PROVIDED PASSAGE:
Two weeks ago I had a mammogram. I’m thirty-six.
It started with something that looked off. I noticed it while I was in Chicago, though if I am honest with myself I noticed earlier and just brushed it off. When it didn’t go away on its own I decided to make an appointment with my primary care physician. I adore my doctor. I’ve been with her for a decade and she knows me very well, not only medically but personally. She’s one of those doctors that takes the time to get to know her patients and understands us a human beings, not just illnesses. She knows I have a tendency to worry about nothing, but also not take my medication like I’m supposed to. She’s a whip-smart straight-shooter and I trust her implicitly. I also know that she is an excellent doctor and I fully expected her to take one look at me and be able to either identify the issue or have a damn good idea of what it was.
That isn’t what happened. She looked me over, asked some questions, got a little handsy in a professional way and told me that she simply didn’t know. This was going to require further testing, namely a mammogram and an ultrasound. Her office would communicate with insurance to get it approved because a mammogram before the age of forty is kind of a non-standard thing. By end of business that day the office called me to tell me that everything was a go and the breast center would call me to set up the tests. They called me the next business day, getting me in bright and early two days later. Once at the breast center they decided that they needed to run tests on both of my breasts and not just the one initially prescribed, a little worrying for me but useful for them. The mammogram itself was painless. The ultrasound was a little uncomfortable. The doctor and tech in my appointment both felt pretty confident my results were clear, though the sobbing down the hall reminded me how lucky I was.

SUPPLIED INFORMATION:
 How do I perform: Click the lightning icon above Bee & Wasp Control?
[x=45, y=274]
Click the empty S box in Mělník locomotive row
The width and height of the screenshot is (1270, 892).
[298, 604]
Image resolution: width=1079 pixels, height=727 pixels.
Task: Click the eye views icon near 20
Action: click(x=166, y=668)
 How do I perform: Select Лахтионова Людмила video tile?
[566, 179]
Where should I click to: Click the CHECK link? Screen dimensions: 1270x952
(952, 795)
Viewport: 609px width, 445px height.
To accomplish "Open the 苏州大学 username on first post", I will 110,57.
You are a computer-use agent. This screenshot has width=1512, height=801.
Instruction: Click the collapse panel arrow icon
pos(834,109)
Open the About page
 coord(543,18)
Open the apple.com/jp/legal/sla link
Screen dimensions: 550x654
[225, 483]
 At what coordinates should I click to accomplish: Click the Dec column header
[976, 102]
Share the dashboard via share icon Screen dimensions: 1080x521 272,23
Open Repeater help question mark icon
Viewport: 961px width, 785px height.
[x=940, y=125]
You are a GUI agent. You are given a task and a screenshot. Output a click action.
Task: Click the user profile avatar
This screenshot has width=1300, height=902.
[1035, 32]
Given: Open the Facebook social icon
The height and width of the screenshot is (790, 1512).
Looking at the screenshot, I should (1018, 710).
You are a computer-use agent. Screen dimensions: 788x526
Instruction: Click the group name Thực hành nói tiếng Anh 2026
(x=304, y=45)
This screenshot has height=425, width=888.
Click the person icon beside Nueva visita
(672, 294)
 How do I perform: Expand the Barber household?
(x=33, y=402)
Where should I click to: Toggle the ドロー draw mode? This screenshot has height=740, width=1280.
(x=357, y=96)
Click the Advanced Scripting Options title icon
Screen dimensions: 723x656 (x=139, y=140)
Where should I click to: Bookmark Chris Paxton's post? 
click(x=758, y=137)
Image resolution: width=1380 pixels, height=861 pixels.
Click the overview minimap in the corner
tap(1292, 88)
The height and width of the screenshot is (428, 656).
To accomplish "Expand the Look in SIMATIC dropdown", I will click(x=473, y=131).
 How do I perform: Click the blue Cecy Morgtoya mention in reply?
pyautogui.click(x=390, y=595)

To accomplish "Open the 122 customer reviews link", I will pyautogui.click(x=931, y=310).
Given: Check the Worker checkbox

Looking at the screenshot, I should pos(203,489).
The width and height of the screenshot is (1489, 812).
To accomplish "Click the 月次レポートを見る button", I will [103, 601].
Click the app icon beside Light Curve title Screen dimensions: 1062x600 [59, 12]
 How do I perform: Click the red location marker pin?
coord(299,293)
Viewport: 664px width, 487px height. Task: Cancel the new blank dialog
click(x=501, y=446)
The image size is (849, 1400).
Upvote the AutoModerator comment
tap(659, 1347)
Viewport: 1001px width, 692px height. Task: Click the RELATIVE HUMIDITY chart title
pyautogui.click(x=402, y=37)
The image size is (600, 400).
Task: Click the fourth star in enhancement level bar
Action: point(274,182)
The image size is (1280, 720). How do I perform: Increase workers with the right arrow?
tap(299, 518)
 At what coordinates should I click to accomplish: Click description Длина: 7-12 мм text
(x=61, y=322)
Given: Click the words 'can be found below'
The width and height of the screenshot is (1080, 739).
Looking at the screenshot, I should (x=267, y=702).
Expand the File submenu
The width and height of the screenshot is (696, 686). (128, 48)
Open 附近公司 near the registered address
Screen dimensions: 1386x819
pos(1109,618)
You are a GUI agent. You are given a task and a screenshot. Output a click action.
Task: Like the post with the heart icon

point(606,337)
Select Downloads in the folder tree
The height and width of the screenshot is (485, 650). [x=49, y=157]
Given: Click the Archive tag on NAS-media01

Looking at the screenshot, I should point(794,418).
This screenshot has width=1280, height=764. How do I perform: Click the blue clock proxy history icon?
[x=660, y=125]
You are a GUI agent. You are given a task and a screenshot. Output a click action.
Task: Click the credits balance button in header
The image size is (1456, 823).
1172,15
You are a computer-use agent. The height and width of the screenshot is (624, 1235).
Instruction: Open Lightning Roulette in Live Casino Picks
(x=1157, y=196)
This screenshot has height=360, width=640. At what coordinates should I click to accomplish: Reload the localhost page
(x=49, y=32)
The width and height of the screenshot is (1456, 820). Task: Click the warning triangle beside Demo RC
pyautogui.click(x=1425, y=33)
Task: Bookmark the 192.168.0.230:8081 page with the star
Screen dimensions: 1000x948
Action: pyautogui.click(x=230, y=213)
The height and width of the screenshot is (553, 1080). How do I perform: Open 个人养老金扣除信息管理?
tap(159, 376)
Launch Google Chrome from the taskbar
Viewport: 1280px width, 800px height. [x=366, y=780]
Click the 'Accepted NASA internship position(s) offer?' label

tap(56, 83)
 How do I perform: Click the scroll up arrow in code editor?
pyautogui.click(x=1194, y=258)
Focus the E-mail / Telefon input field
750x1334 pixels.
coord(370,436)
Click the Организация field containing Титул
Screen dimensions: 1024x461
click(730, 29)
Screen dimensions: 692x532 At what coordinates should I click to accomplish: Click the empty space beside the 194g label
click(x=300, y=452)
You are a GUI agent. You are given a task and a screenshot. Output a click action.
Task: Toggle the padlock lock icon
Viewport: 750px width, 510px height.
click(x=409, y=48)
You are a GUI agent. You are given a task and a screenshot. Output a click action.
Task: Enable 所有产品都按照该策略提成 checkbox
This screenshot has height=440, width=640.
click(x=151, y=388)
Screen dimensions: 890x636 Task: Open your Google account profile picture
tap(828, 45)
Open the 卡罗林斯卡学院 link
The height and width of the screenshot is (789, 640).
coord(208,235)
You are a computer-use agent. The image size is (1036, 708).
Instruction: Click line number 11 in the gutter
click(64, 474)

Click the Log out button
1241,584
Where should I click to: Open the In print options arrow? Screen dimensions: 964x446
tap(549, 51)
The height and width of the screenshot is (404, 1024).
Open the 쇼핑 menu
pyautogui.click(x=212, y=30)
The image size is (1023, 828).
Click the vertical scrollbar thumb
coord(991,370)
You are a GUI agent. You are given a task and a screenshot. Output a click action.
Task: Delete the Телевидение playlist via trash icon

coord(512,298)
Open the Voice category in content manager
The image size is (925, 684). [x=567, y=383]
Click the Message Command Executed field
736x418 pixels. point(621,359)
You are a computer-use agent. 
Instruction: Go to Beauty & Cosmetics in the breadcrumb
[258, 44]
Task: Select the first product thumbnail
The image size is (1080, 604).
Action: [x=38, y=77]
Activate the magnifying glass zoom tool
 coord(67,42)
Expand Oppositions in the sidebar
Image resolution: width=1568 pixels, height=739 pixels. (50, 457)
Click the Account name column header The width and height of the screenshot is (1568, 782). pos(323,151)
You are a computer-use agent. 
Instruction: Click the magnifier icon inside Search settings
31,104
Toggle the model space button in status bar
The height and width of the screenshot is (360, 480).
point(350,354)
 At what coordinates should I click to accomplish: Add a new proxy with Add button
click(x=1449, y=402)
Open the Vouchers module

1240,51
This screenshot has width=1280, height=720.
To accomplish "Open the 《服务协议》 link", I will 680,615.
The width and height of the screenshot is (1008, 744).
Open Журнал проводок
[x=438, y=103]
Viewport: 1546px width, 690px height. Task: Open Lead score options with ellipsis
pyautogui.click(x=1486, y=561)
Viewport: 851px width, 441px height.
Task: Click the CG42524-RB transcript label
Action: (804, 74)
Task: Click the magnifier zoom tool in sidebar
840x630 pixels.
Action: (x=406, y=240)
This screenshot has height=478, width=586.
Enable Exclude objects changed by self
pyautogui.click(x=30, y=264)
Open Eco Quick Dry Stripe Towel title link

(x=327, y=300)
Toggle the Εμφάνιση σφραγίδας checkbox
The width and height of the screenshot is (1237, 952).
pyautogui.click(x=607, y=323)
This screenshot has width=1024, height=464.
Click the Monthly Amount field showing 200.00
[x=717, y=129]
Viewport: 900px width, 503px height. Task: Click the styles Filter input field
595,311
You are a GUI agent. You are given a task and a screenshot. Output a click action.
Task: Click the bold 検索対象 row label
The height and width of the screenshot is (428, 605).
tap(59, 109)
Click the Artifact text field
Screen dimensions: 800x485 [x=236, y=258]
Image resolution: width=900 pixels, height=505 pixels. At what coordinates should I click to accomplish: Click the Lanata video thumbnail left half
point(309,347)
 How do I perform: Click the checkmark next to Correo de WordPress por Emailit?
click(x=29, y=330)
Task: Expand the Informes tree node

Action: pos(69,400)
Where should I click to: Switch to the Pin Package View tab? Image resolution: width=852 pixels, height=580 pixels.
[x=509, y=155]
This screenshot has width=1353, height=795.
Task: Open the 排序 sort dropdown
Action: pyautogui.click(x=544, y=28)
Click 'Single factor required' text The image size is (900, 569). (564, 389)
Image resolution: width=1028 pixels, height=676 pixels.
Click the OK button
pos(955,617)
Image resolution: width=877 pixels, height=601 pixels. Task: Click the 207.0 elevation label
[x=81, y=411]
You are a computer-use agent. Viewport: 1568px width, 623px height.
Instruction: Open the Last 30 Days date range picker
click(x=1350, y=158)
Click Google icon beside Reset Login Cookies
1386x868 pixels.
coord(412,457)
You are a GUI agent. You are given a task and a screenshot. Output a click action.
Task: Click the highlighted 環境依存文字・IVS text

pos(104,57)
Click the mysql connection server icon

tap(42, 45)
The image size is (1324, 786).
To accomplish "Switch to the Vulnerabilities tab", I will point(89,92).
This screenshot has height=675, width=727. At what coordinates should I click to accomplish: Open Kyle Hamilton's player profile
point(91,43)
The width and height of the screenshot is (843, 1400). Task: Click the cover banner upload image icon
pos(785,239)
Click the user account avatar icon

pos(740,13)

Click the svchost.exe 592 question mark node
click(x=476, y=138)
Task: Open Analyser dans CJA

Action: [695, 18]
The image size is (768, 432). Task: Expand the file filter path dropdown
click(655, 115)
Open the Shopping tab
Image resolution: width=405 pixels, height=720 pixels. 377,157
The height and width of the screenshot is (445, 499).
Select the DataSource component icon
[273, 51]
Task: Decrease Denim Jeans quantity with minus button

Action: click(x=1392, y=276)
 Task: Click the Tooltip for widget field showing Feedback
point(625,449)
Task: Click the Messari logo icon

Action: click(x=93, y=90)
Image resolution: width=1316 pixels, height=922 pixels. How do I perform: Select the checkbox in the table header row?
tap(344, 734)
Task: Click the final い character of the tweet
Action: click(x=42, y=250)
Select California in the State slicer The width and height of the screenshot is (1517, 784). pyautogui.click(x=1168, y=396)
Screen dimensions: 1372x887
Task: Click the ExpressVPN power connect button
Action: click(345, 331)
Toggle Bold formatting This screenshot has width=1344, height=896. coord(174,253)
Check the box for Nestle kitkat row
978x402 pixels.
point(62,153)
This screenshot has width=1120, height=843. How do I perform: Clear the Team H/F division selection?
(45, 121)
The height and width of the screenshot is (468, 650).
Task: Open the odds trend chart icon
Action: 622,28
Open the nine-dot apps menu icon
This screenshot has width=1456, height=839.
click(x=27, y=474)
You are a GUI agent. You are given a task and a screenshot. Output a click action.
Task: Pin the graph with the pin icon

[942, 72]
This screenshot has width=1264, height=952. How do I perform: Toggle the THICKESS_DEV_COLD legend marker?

TASK INSTRUCTIONS:
a – Translate this sentence from the mammogram account into Spanish: "The mammogram itself was painless."
b – Continue the mammogram account from its last sentence.

WRITTEN ANSWERS:
a – La mamografía en sí fue indolora.

b –
Before I left, though, I was asked about family history and some risk factors. I made a phone call to my mother and answered as best as I could. Then I went home, got the official results that afternoon: nothing on either test so now we needed to move on to dermatology and a breast specialist because we still don’t know what the heck the issue is. That’s kind of where things still are, though my major fears and worries calmed down massively. I had sort of let everything fade from my mind (more pressing issues popped up) until I got the mail yesterday.
It was a letter from the breast center.
I’ve known this was a possibility for some time and genetic testing has been on the horizon, though various insurance concerns when switching from one carrier to another created issues. This is different, though. This is a letter from doctors treating me very straightforwardly informing me that I have an increased risk. This isn’t my mother’s doctor suggesting the test on some maybes or my own fears. This is directly about me and my situation and it is the first step in a journey that I never wanted to be on. It may not end in cancer land. It may just dead end somewhere in a mess of tests that don’t tell me much of anything. It may never matter. It’s a journey I’m now on.
I’ll call the genetic counselor tomorrow. We’ll figure out next steps and what we need to send off to the insurance to go from here. I have no idea what to expect, but I’m here. And I’ve got this.